Directory Services

Using Start-Stop TLS Encryption

The start and stop TLS functions enable transport level security (TLS), formerly known as SSL, to be enabled on an LDAP connection not initially created using TLS (SSL), and then to stop using TLS when it is no longer required. Creating a TLS (SSL) LDAP connection the conventional way, either by connecting on port 636 or by specifying LDAP_OPT_SSL, creates a connection that is encrypted for its duration. In contrast, using the start and stop TLS functions lets you take a conventional, unencrypted LDAP session (for example, on port 389), perform various unencrypted operations on it, then call ldap_start_tls_s to enable encryption. You can then perform encrypted LDAP operations; when you no longer require encryption, call ldap_stop_tls_s to return to an unencrypted session.

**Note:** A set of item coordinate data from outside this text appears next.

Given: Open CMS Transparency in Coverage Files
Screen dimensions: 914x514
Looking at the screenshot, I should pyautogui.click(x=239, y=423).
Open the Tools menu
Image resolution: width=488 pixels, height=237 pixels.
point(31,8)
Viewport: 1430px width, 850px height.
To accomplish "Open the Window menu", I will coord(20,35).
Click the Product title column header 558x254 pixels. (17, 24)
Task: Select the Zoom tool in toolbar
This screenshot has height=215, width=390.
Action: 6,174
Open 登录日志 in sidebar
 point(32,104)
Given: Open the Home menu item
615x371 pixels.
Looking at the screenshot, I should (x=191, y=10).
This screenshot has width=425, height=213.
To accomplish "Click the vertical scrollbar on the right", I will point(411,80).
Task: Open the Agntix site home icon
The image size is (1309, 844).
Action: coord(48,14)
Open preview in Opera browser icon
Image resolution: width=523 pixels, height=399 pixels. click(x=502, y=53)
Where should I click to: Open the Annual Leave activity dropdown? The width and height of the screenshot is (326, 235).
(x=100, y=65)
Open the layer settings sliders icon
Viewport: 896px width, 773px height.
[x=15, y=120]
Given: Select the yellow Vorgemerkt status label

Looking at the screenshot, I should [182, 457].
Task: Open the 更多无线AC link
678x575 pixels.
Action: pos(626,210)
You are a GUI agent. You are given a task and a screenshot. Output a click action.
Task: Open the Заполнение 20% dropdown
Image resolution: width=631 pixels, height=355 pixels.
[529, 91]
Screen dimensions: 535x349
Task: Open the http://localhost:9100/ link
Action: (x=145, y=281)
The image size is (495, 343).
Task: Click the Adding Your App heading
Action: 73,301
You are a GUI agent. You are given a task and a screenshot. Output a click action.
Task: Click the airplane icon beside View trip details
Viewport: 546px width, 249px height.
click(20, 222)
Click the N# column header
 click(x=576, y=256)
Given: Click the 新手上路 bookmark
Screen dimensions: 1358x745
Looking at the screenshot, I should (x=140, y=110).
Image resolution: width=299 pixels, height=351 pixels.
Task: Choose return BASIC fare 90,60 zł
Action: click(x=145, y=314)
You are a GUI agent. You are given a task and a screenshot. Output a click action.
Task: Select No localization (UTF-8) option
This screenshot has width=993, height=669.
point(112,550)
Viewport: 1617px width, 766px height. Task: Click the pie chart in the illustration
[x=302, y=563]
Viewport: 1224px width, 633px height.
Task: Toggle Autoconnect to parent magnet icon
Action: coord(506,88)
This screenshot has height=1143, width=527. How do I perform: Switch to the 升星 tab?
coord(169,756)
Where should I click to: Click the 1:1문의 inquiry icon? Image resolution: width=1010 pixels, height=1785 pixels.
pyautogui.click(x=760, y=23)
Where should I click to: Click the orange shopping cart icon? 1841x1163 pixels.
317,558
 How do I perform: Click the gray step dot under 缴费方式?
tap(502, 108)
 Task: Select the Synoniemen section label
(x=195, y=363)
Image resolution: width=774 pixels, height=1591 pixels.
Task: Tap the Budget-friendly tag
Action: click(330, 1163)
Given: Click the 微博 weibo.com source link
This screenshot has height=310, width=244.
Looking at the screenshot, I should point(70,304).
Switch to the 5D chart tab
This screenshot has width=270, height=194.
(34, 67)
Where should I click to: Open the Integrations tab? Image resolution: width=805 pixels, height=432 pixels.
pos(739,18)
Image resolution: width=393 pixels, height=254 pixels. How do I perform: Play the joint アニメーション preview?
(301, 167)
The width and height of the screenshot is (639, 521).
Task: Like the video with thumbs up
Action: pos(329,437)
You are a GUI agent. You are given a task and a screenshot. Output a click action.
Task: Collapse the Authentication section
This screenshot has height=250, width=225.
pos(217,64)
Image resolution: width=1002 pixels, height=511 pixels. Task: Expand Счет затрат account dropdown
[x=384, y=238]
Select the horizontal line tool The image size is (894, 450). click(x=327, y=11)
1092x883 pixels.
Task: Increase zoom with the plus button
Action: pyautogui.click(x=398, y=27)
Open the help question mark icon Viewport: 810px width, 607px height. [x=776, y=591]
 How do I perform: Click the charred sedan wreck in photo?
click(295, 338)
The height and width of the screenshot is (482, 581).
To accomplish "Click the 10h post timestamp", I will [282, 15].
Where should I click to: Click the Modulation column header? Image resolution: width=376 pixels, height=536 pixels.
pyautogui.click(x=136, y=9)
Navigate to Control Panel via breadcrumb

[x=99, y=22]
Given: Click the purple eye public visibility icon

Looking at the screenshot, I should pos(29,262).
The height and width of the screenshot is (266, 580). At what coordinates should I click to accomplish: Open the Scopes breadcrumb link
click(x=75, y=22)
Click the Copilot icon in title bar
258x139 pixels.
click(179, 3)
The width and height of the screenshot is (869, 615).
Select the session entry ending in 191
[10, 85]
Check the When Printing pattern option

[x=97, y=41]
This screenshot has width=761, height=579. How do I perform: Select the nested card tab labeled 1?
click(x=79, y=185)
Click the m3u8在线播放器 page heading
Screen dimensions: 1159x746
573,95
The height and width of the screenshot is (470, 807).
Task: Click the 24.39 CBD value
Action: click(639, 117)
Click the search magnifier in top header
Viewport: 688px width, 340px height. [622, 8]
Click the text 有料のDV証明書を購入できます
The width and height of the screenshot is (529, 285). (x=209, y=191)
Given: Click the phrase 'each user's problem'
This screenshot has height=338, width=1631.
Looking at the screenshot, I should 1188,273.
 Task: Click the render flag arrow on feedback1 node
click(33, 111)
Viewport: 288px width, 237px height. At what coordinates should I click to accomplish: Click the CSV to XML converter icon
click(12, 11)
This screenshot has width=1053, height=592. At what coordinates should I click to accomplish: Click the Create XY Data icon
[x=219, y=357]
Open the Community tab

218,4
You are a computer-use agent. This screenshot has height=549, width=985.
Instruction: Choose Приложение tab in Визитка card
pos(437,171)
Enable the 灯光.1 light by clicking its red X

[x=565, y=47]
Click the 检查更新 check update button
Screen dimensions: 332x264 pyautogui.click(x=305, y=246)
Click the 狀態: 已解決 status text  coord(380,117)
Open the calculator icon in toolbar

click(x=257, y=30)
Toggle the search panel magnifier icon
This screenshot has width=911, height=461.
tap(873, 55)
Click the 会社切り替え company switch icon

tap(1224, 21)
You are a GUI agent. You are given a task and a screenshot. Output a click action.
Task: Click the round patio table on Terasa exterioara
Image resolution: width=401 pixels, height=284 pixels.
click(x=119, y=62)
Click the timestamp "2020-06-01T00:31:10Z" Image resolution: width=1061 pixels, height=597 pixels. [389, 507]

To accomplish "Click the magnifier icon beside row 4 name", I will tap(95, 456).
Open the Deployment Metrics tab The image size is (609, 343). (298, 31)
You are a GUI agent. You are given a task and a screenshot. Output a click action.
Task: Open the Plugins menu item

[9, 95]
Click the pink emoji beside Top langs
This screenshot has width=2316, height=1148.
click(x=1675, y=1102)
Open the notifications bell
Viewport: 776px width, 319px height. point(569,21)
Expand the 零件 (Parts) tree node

This lets you protect security-sensitive portions of an LDAP session with encryption, without the overhead of encrypting the entire session. The same requirements regarding certificates, for example, the client must trust the CA that issued the server's certificate, and so on, are required for the start and stop TLS functions as they are for port 636 TLS (SSL) sessions.

Start and stop TLS (SSL) requires that the server have matching support, specifically, support for the extended operation 1.3.6.14.1.1466.20037. Start and stop TLS (SSL) affects the global connection state; for example, the connection is affected for all threads that use it.